I’m no longer trying to change myself to fit society. I’m trying to change society so it can fit me.
Body positivity is not just for fat people or skinny people, it’s for everyone.
Body positivity is the freedom that comes with being able to be happy with yourself. It gives you so much time to do other things, to travel, to think, to write, to make friends without having to worry about how you look all the time.
Everyone could use a bit of body positivity in their life.”
MERCEDEZ, 28, LONDON / CHICAGO
“I was on a flight recently and I asked for a seat belt extender, which I’m totally comfortable asking for - it doesn’t bother me.
I was told I would have to pay for it. I said, ‘No thanks’, and they just ignored it, so I went without a seat belt from London to Morocco and back again.
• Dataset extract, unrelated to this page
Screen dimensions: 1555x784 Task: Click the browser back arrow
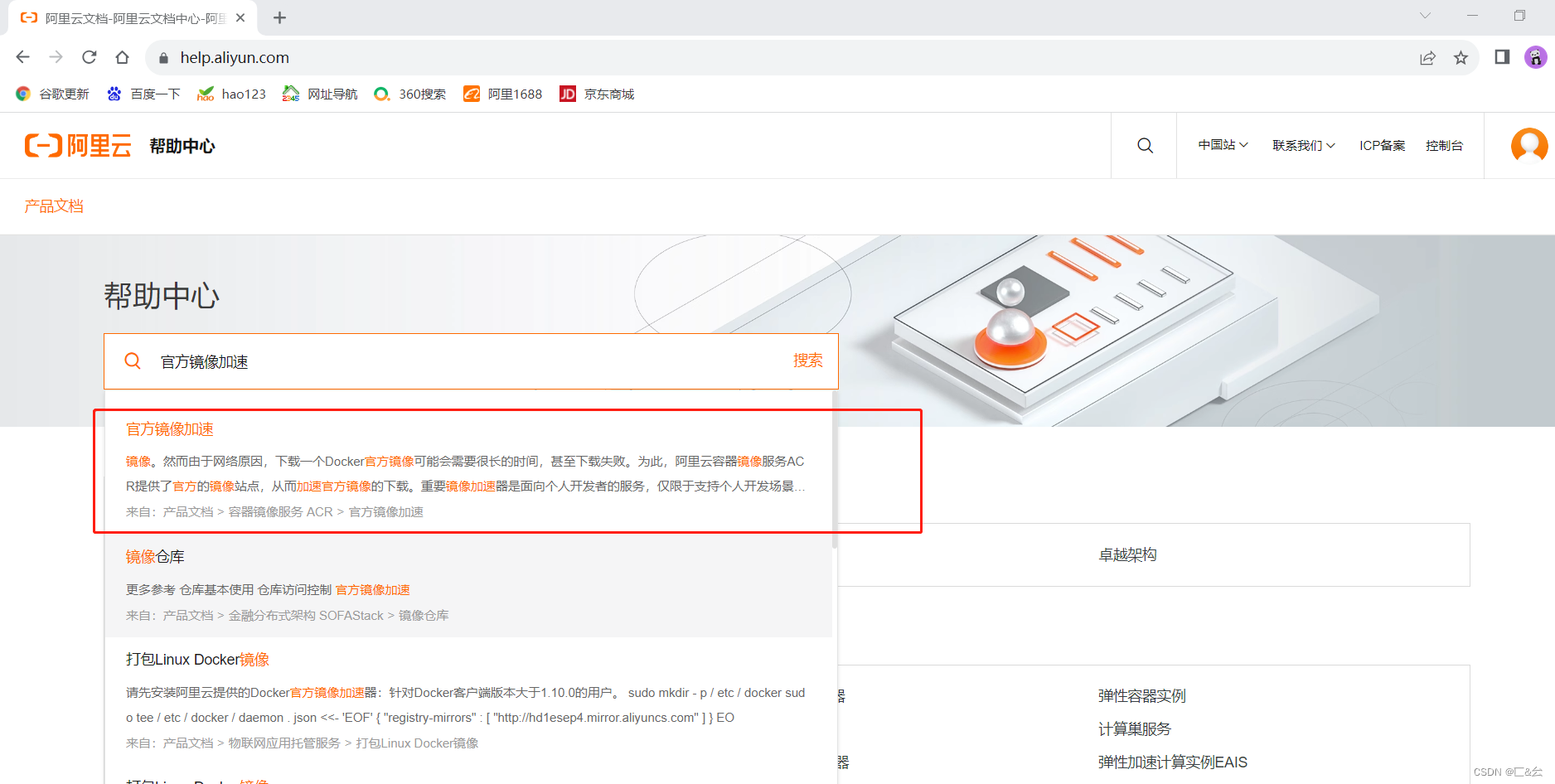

People think being fat is our fault.
I struggled with not feeling desirable as a teenager. I thought I would never find a partner, that nobody would love me in the body I had.
I look back at the time where I hated myself the most and I’m like - I was so cute. Why would anyone think these things?
I do feel really sensitive about desirability, through relationships and especially the way men have treated me as disposable. But I know that I’m hot.
I know that my body is some people’s greatest fear, and to confront that is uncomfortable.
To confront me being happy and living life and feeling healthy - whatever that means - threatens people’s desires to fit into a beauty norm.
I think it scares people that you can exist in a way that you haven’t been told that you can exist.”
TARA, 30, NORTHAMPTONSHIRE
“Sometimes being fat is awesome, and sometimes it’s difficult.
Spaces aren’t designed for larger bodies.
Public transport is a nightmare. You need two seats on an plane. But a big body has just as much right as a smaller body.
Being fat can feel rebellious. Being fat and loving yourself is something completely different.
I used to hate it. I wouldn’t eat. I wanted my skin to be lighter, so when I was in primary school, I’d cover myself in talcum powder. Now, of course, I realise there’s nothing wrong with me.
It would help if there were fat dolls out there for kids. Dolls like Barbie, have a totally unattainable shape. For everyone - of any size, race, whatever - it’s just not manageable.
As I’ve got older, I've grown into my body. That’s the best way to say it. It kind of grew on me.
When I finally became happy with where I was, when I stopped always trying to improve, that made a big difference. My partner helped loads as well.
People think that if you’re fat then you can’t be healthy. You can be really big, and not as healthy as you should be. But then you’re happy, so it’s about weighing up what’s more important. When I’m smaller, I’m a state.
I’m a happy size, and a healthy size, for all of me. For my mental health and my physical health, which are almost the same thing.”
SHARON, 30, LONDON
“When I was a kid, I didn’t feel happy in myself. I felt that I was ugly and my self-worth was really low because I got bullied a lot.
I developed and came out of myself a bit in my later teens. But it wasn’t until I found out about fat acceptance and fat positivity that I really came into my own.
I was able to start looking at my self-worth as being more than whether or not I’m aesthetically pleasing to wider society. Now, some days I think I’m beautiful, other days I don’t.
I have the knowledge that when things aren’t great, I can actually break that down and think: ‘OK Sharon, it’s not because you’re fat, it’s not because of you, it’s because of society’s impression of you.’
It’s because you’ve absorbed so many images from the media. There’s nothing wrong with you, it’s just the way that you’ve been made to feel.
Fat activism is about liberating fat people from social norms, and the discrimination and negativity that comes alongside that.
We want society to accept us as human beings whose worth is not defined by weight, appearance or health.
The biggest thing is to not make assumptions about why fat people are fat, or that they’re unhealthy.
Just ask us. Ask us how we feel about our bodies. Be open-minded.”